Страшен был этот поход дивизии: лютые морозы, непролазные сугробы, вьюги, мгновенно заметающие железнодорожные пути. Правая колея забита брошенными белогвардейцами эшелонами. Тайга во все стороны, глухая, непроходимая. Но это все было бы с полбеды, если бы не «эшелоны смерти». Эшелоны тифозных колчаковцев, они сдавались без боя. На полустанках и станциях — штабеля трупов. Умерших от сыпного тифа даже не сжигали. Началась эпидемия среди красноармейцев — почти треть состава лежала в тифу.
А продвижения частей задерживать было нельзя… Лапин выбивался из сил… Особенно сложно было с военнопленными — их насчитывалось десятки тысяч. В плен попали англичане и французы, из иностранных миссий при Колчаке.

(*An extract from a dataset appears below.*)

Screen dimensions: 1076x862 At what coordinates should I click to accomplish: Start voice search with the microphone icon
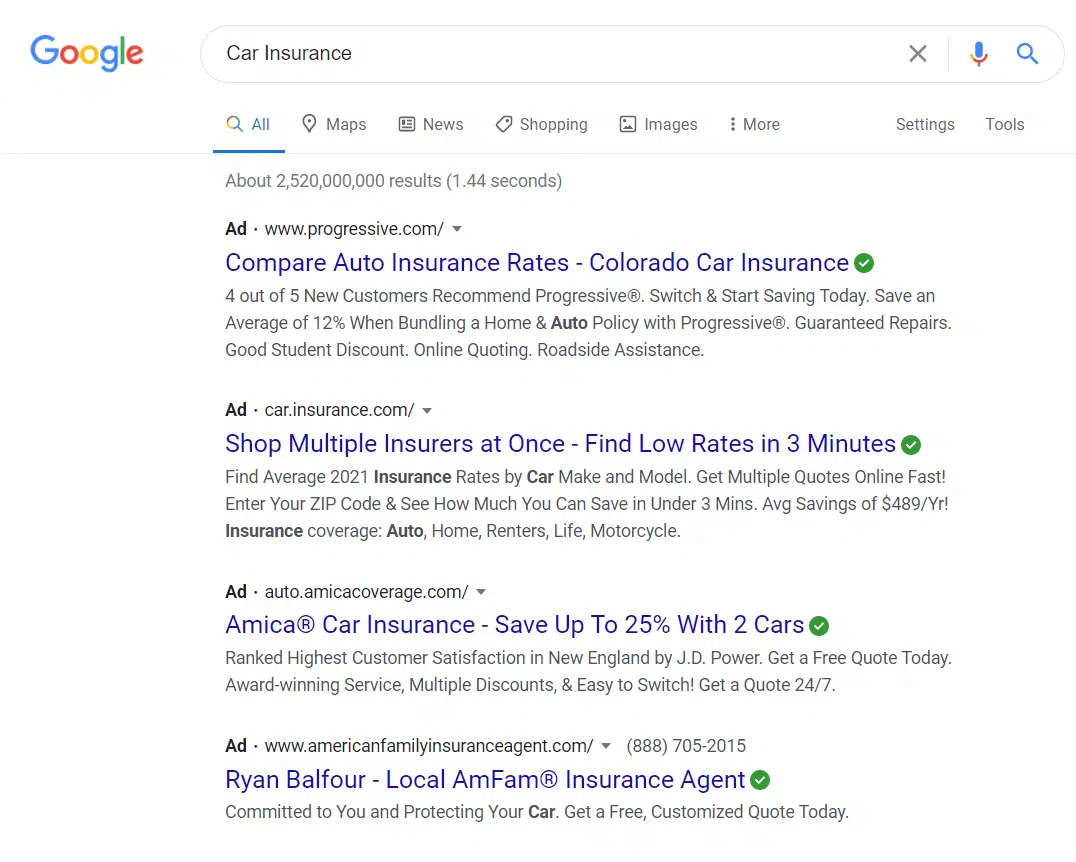click(978, 54)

Их заставили засвидетельствовать факты белогвардейского террора, присутствовать при осмотре трупов зверски замученных колчаковцами красноармейцев и местных жителей, сочувствовавших Советской власти.
У Ачинска части 30-й дивизии вновь настигли основные силы колчаковцев. С бригадой Грязнова наступал дивизион Константина Рокоссовского.
— Преклоняюсь перед мужеством и волей Лапина, — сказал Александр Диомидович.
— Он выглядит очень молодо, хоть и прошел такой длинный боевой путь, — заметил Щетинкин.
— Он в самом деле молод, — отвечал Грязнов, — ему недавно исполнилось двадцать.
Щетинкин не поверил.
— Двадцать?! Весь израненный — и начальник дивизии, идущей в авангарде армии?.. А сколько тебе, Иван Кесарьевич?
Грязнов смутился.
— Мы с ним ровесники.
Щетинкин и Кравченко расхохотались.
— Ну, Петро, в сравнении с ними мы с тобой прямо-таки глубокие старцы!
— Революция — дело молодое, — раздумчиво произнес Щетинкин, — и генералы у нее должны быть молодые… Вон Рокоссовскому — двадцать три…
Тужили о своих годах «глубокие старцы» — тридцатичетырехлетний Щетинкин и сорокалетний Кравченко. Петр Ефимович припомнил давний разговор с Матэ Залкой, который успел в мировую войну получить двенадцать ранений. А сейчас Матэ, как и Рокоссовскому, двадцать три! Люди рано созревают — время такое…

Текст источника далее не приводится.